→ Page text:
* BEGIN *

Sorry, that's probably my fault. I wrote a post wherein the three of us were already in an inn, but then while I was writing, Erekose had a simultaneous post where he disembarked the ship and was traveling with Winter through the marketplace, but dave_o had a post above that didn't involve the ship at all. Therefore, I went back and changed the second half of my post so I was leaving the ship's cabin instead of an inn room, and disembarking with Undinar and Winter, and my posts ends as we walk through the marketplace, whereupon the Undinar and Winter posts now fit together, if not chronologically. If they were in reverse order it would make more sense.



			
				Ray Silver said:
			
		

> Halark (and by extension, Dorcha), Morrin, and Whisper are all traveling together too?  Morrin and Halark are searching for the same (?) unspecified lost artifact for the church of Kelemvor?  And Whisper is a friend to Halark, that much I'm sure of.  Taesshan is looking for a strange spring that is also Undinar's life quest to find, and Undinar has been hired by Winter as a guard...  And Winter's in Mezro as a diplomat, right?
> 
> Do I have all my relationships correct?
> 
> Was anyone already in Mezro prior to today?  If not, are the two groups even on the same ship?




I'm not sure about Morrin, Halark, and Whisper, but you are correct in that Taesshan was travelling with Undinar, and both of us were hired as guards on the journey to Mezro; the contract is over, but Winter is still with us, since so far there's no reason to part ways. Winter, as far as I know, hasn't told us (Taesshan and Undinar) anything about his goals in Mezro, but he knows that we're both looking for the magical spring in the Jungle of Chult.

* END *

→ Written problem a:
Answer these questions using the forum thread:
(i) In the revised second half of the writer's post, what place is the writer leaving instead of an inn room?
(ii) In the quoted message from Ray Silver, for which church are Morrin and Halark said to be searching for a lost artifact?
(iii) Where is the magical spring that Taesshan and Undinar are looking for?

Records contained in a dataset
* BEGIN *

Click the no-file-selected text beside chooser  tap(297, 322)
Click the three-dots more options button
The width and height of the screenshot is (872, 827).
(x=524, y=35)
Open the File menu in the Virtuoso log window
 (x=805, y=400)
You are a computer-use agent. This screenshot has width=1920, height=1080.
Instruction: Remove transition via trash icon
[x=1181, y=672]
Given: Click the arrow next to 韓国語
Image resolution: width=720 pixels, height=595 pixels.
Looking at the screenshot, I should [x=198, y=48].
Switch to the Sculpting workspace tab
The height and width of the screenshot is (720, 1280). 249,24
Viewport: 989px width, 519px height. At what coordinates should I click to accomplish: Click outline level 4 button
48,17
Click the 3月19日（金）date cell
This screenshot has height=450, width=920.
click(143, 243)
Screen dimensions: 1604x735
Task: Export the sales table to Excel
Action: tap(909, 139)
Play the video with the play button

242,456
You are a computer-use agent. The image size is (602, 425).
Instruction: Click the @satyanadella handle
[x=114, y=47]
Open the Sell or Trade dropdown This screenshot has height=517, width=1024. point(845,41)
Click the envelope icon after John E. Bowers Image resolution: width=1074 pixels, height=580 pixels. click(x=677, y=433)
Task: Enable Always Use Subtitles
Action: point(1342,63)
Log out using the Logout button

* END *

→ Written problem b: Resize the click coordinates in the answers of the records from the line that contains "Open the File menu in the Virtuoso log window" to the line that contains "[x=1181, y=672]", both included. Multiply each coordinate by 1.45 and round it to a whole number, rounding halves up. Write out only those lines again, including the requests, and leave every other number unchanged.

→ Written response a:
(i) The ship's cabin.
(ii) The church of Kelemvor.
(iii) In the Jungle of Chult.

→ Written response b:
Open the File menu in the Virtuoso log window
 (x=1167, y=580)
You are a computer-use agent. This screenshot has width=1920, height=1080.
Instruction: Remove transition via trash icon
[x=1712, y=974]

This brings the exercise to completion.